July 30, 2009 — Italian researchers have described a series of patients with acute myeloid leukemia in whom the leukemic cells underwent some "genetic trickery" in order to escape immune surveillance, resulting in a relapse of the disease.
The finding is reported by Luca Vago MD, PhD, from Hospital San Raffaele–Telethon Institute for Gene Therapy in Milan, Italy, and colleagues in the July 30 issue of the New England Journal of Medicine.
They describe a series of patients with acute myeloid leukemia or myelodysplastic syndrome who were treated with a stem-cell transplant and an infusion of T cells from a donor who was a haploidentical family member. In these cases, only 1 of the donor's 2 human leukocyte antigen (HLA) haplotypes matched a haplotype of the recipient; the remaining haplotype was not a match.
This treatment approach — a haploidentical stem-cell transplant — is potentially curative in patients with high-risk hematologic cancers who do not have an HLA-matched donor, the researchers explain.
However, in their series of 43 patients treated this way, 17 went on to relapse.
Among these 17 relapsed patients, the researchers identified 5 patients (27%) in whom the leukemic cells had undergone a transformation after the transplant. What happened in these 5 cases is that the patient's leukemic cells underwent a mutation, during which they lost the patient-specific HLA haplotype that was a mismatch for the donor HLA haplotype, and replaced it with one that did match.
This switch made for a complete HLA match between the patient's leukemic cells and the donor's cells, thereby eliminating a major immunologic target on the leukemic cells, note John Barrett, MD, from the National Heart, Lung and Blood Institute in Bethesda, Maryland, and Bruce Blazar, MD, from the University of Minnesota in Minneapolis, in an accompanying editorial.
"The result of this genetic trickery was a failure of immune surveillance, a plausible reason for the recurrence of the leukemia," add the editorialists.
Implications for Treatment After Relapse
"Loss of the patient-specific HLA haplotype is easy to diagnose, and has important implications for selecting a treatment that is suitable for relapse after transplantation," the researchers write.

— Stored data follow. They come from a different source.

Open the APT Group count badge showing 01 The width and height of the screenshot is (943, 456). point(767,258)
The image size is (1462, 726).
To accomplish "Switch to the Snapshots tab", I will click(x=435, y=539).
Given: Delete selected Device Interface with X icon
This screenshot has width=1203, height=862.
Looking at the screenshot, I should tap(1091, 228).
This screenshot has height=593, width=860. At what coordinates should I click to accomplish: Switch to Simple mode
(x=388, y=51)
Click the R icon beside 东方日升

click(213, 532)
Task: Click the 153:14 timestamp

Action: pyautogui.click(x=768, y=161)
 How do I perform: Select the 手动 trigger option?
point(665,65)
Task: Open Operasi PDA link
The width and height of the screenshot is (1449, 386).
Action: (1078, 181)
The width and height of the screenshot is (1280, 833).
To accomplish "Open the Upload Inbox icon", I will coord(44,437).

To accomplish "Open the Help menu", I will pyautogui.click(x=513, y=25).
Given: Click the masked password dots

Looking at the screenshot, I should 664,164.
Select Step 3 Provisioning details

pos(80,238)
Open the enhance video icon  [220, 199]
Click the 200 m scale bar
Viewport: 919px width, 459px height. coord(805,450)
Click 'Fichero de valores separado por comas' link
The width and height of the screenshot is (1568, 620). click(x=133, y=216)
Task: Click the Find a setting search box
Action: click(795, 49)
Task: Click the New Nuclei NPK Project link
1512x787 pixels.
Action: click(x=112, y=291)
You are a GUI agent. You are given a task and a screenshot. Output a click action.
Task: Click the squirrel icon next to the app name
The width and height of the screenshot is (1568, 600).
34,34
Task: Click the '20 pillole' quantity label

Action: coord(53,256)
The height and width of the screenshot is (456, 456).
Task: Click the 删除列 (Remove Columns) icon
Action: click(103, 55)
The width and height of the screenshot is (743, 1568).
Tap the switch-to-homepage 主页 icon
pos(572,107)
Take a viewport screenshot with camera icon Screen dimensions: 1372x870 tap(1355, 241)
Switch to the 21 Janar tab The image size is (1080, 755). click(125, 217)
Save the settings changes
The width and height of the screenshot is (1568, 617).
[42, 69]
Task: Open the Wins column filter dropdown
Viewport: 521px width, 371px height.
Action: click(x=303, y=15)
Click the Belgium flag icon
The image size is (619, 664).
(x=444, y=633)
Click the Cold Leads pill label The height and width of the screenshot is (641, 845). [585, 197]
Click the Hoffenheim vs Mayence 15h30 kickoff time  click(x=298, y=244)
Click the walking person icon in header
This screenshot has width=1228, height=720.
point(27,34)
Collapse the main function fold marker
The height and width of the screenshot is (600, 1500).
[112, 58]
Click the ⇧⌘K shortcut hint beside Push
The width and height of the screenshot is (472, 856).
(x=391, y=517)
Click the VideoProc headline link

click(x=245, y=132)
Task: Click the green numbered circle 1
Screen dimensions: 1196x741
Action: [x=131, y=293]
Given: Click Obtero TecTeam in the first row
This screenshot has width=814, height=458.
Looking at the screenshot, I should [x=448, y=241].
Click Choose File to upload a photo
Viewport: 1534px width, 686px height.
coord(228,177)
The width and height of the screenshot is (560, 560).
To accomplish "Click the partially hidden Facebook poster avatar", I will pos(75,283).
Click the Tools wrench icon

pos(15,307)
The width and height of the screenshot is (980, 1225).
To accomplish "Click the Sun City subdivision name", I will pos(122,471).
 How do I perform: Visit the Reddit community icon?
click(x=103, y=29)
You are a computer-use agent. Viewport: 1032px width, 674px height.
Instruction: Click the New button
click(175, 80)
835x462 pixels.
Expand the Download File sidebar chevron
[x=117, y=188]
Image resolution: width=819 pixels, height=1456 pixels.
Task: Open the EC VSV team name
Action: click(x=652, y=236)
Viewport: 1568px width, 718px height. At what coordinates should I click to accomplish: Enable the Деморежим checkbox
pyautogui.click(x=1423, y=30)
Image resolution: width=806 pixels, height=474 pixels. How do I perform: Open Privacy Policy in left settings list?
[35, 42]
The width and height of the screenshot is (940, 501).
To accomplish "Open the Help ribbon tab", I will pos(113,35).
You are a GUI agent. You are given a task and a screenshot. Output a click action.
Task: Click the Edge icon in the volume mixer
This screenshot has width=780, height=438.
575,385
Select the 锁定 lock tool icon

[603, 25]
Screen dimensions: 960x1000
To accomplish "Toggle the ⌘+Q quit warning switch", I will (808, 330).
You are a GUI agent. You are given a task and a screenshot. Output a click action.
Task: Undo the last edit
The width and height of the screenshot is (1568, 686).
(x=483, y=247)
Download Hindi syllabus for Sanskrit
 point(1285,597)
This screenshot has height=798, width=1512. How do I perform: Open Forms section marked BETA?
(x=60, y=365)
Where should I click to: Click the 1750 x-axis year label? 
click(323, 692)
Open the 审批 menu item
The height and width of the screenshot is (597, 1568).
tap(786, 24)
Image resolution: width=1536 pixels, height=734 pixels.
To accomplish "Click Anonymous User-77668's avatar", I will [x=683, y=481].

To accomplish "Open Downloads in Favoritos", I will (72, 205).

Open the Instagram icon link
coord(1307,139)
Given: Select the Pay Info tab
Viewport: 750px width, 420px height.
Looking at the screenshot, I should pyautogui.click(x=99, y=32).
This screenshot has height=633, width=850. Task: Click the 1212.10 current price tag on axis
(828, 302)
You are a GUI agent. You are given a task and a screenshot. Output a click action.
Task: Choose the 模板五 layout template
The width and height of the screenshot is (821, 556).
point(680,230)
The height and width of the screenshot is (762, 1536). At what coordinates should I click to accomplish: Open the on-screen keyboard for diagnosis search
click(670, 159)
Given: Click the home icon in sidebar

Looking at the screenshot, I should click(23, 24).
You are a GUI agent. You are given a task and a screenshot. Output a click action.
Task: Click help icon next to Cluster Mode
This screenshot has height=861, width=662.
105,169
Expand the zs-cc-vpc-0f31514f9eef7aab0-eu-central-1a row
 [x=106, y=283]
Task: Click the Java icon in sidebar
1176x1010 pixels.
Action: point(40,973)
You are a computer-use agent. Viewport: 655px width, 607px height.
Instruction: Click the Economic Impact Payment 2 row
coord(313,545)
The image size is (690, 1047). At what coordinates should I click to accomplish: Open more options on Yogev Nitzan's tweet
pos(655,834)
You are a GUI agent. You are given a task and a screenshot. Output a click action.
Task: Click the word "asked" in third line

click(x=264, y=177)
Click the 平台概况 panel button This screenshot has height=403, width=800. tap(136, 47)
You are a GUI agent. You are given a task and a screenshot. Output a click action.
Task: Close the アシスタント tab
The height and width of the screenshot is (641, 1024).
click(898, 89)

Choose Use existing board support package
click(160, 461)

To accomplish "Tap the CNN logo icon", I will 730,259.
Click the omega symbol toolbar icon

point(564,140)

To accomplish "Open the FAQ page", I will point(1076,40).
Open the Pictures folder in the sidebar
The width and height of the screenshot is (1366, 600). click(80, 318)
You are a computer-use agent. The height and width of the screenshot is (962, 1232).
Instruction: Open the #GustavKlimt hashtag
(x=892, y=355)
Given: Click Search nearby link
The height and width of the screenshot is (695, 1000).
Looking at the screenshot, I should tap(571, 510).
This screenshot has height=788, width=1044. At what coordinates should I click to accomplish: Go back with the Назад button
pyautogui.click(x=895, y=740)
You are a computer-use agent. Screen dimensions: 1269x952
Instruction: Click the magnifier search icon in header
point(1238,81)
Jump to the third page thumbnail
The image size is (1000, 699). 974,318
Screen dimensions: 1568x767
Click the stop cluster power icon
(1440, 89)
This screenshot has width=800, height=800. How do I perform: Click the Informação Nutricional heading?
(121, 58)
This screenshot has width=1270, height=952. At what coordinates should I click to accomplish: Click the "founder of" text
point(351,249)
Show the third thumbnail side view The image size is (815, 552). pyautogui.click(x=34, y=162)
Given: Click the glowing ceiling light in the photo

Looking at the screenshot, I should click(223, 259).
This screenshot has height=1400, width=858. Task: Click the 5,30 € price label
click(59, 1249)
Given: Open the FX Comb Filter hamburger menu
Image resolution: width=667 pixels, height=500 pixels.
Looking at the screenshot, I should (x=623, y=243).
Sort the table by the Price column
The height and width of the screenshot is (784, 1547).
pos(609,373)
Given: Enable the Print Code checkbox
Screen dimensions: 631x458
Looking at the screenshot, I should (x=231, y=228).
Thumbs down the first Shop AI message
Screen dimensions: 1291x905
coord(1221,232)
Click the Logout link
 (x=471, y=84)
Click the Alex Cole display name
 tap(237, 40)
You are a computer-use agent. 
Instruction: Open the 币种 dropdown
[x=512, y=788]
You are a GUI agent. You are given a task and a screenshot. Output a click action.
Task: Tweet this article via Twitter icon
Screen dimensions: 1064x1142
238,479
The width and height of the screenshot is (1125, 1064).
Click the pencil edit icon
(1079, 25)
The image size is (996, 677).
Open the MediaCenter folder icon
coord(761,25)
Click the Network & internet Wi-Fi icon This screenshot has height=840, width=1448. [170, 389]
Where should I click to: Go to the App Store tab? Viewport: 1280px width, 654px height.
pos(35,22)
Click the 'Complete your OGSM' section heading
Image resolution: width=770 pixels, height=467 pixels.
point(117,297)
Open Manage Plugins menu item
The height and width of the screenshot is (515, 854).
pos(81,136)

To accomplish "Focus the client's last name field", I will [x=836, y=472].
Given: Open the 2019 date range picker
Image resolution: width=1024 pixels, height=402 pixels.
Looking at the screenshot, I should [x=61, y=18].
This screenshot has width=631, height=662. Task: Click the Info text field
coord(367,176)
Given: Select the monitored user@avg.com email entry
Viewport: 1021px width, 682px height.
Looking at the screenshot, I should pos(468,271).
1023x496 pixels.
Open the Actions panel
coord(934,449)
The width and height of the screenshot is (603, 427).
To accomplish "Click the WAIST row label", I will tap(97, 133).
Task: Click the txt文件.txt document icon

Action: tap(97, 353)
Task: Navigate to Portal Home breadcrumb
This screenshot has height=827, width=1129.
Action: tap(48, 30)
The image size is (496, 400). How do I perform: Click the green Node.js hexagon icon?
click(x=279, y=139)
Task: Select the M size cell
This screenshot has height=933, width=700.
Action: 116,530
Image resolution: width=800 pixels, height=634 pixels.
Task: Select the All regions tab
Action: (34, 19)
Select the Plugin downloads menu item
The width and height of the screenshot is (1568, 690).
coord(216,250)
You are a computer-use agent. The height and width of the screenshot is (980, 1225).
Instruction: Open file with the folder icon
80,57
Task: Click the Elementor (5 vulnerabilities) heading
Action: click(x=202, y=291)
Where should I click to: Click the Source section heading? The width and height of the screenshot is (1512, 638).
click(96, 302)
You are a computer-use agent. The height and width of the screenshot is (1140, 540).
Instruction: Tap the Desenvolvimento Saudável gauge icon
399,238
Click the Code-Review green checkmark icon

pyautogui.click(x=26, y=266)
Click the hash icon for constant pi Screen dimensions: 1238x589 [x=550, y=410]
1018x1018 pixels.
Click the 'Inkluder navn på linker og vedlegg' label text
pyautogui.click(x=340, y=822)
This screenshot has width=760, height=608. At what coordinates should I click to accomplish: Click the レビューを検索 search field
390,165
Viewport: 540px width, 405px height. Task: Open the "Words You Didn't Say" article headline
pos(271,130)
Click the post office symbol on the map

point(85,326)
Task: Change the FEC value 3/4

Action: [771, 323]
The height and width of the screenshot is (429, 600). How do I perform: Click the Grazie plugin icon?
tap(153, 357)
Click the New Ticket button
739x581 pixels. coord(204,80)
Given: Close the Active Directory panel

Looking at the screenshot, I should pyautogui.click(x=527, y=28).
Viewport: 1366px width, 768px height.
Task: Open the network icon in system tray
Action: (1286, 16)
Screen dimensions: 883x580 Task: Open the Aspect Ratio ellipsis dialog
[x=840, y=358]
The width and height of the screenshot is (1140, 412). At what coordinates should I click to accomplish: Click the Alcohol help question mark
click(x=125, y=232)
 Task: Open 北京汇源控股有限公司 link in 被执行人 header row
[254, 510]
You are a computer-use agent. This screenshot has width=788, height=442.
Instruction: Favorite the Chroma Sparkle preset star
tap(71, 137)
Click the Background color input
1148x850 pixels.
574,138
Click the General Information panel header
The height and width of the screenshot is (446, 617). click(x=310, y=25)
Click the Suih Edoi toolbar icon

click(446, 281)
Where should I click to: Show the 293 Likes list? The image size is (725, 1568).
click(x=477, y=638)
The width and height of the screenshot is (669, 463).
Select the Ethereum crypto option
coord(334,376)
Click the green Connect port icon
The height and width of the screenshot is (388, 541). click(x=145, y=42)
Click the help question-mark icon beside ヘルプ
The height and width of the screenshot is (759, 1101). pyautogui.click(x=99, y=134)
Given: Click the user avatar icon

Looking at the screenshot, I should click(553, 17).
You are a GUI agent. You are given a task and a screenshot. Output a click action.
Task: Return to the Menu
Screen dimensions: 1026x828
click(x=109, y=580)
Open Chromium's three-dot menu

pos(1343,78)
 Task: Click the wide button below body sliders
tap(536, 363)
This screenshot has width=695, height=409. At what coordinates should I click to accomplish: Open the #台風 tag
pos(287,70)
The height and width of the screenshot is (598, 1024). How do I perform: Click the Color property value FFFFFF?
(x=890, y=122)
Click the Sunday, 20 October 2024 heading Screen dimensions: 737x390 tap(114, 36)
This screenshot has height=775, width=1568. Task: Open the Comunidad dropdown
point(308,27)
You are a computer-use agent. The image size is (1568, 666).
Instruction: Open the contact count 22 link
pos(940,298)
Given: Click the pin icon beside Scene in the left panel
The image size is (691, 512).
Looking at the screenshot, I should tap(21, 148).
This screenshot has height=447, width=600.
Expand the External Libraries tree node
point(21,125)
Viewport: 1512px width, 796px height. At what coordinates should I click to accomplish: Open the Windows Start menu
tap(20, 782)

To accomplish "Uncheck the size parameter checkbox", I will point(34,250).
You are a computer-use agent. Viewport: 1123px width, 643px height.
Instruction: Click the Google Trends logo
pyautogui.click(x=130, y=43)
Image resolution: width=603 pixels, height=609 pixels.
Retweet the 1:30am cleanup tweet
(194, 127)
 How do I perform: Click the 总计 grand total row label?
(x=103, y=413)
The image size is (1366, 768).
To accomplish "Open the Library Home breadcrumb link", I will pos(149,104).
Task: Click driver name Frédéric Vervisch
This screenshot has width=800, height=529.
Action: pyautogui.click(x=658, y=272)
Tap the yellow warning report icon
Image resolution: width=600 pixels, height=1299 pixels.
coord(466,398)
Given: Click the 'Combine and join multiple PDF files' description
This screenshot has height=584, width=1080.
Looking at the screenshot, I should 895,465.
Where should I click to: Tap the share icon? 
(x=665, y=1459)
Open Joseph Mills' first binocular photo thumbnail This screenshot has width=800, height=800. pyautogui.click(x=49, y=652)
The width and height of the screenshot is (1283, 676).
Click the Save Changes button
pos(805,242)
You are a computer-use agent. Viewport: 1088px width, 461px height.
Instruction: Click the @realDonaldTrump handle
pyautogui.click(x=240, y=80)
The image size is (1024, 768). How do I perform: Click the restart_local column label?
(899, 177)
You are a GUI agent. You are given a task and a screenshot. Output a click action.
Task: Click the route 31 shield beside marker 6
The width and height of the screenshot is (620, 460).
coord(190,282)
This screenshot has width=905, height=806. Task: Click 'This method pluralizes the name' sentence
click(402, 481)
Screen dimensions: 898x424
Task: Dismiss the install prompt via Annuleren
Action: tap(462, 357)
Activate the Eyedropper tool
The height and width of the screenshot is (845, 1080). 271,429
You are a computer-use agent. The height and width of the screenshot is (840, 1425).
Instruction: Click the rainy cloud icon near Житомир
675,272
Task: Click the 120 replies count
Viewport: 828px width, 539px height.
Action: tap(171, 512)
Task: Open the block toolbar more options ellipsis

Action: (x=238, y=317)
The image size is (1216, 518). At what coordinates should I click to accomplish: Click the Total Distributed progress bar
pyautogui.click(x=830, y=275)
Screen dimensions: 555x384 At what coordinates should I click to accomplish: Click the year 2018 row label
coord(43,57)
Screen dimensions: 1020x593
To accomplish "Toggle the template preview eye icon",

They report that among the 5 cases they identified, 2 were candidates for a subsequent transplantation of haploidentical hematopoietic stem cells from a different donor, who was mismatched for the HLA haplotype retained in the leukemic cells. "Remarkably, 1 of the 2 patients is alive and in complete remission more than 16 months after the second transplantation," they note.
Uniparental Disomy
The editorialists explain that the mutation that occurred is known as uniparental disomy. The cancer cell has lost an HLA haplotype that was inherited from one of the patient's parents and replaced it with a haplotype from the other parent. The loss occurs during mitotic recombination, leaving the daughter cell with the 2 HLA haplotypes derived from only 1 parent — hence the "uniparental" description. The chromosome number remains unchanged, and for this reason standard cytogenetic techniques fail to detect the swap, they add.
This finding has implications for the treatment of myeloid leukemia and perhaps other cancers that recur after hemopoietic stem-cell transplantation, the editorialists write. For example, donor lymphocyte infusions would most likely be ineffective, even if high numbers of lymphocytes were given, in cases of uniparental disomy of malignant cells that recur after transplantation.
This is the most important practical implication from this finding, corresponding author Fabio Ciceri, MD, director of the Hematology and Bone Marrow Transplant Unit at the San Raffaele Scientific Institute in Milan, told Medscape Oncology.
The usual treatment of relapsed leukemia after allograft is donor lymphocyte infusion, Dr. Ciceri explained. However, in view of this new finding, such a maneuver should be postponed until there is clear documentation of the absence of loss of heterozygosity, he emphasized. In cases of documented loss of heterozygosity, a second allograft from a donor mismatched for the HLA expressed by leukemia is more appropriate, he added. This was the approach his team took for the 2 patients described above who underwent a second transplantation.
Dr. Ciceri added that the frequency of this event is high, and "we suspect that it is even higher than actually detected."
Coauthor Chiara Bonini, MD, from the Cancer Immunotherapy and Gene Therapy Program at San Raffaele Scientific Institute in Milan, Italy, reports receiving consulting fees from MolMed. The remaining coauthors and the editorialists have disclosed no relevant financial relationships.
N Engl J Med. 2009;361:478-488 and 524-525.